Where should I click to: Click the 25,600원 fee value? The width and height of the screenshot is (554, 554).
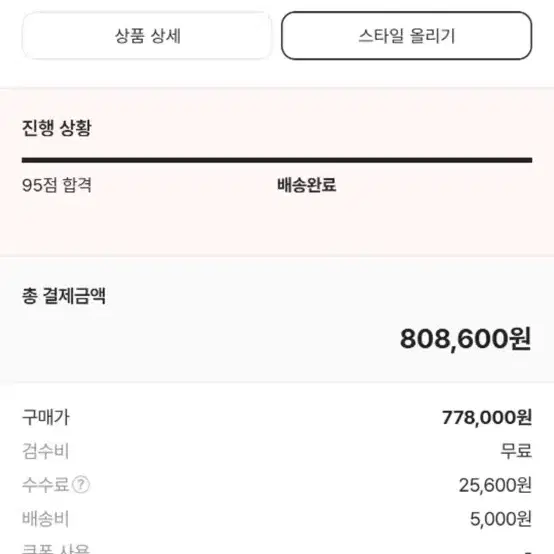[495, 485]
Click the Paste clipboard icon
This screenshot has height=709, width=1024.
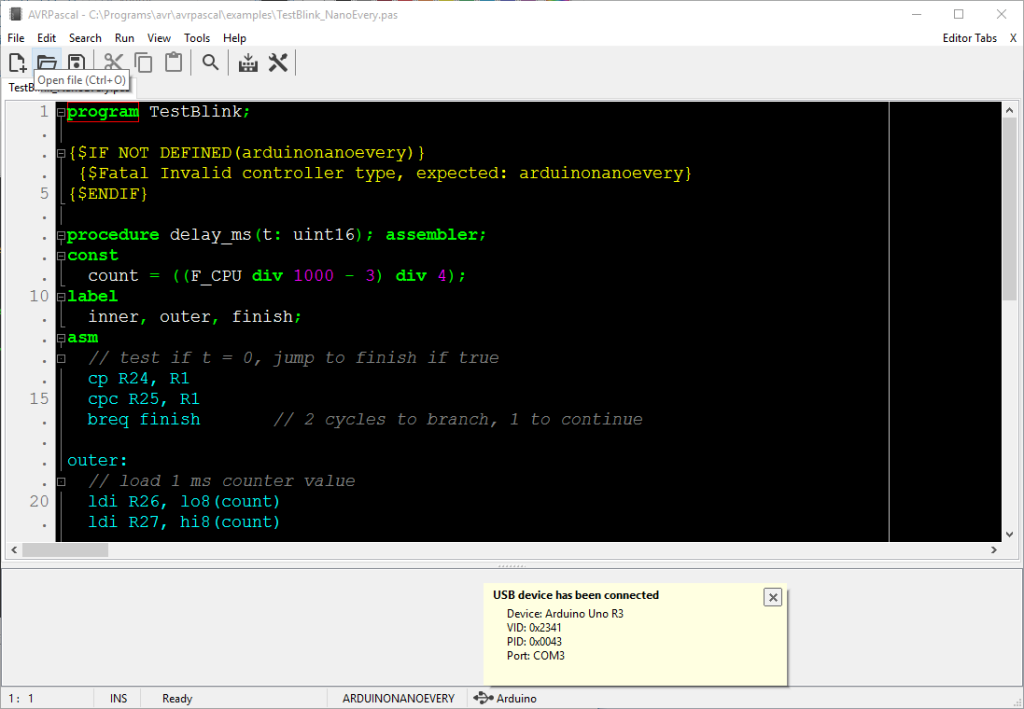click(173, 63)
═══
YOUR OBJECTIVE:
Would you please output each record exactly, leaving the images out?

TASK SOLUTION:
Where should I click to: Click the 25,600원 fee value? The width and height of the screenshot is (554, 554).
[495, 485]
Click the Paste clipboard icon
This screenshot has height=709, width=1024.
click(173, 63)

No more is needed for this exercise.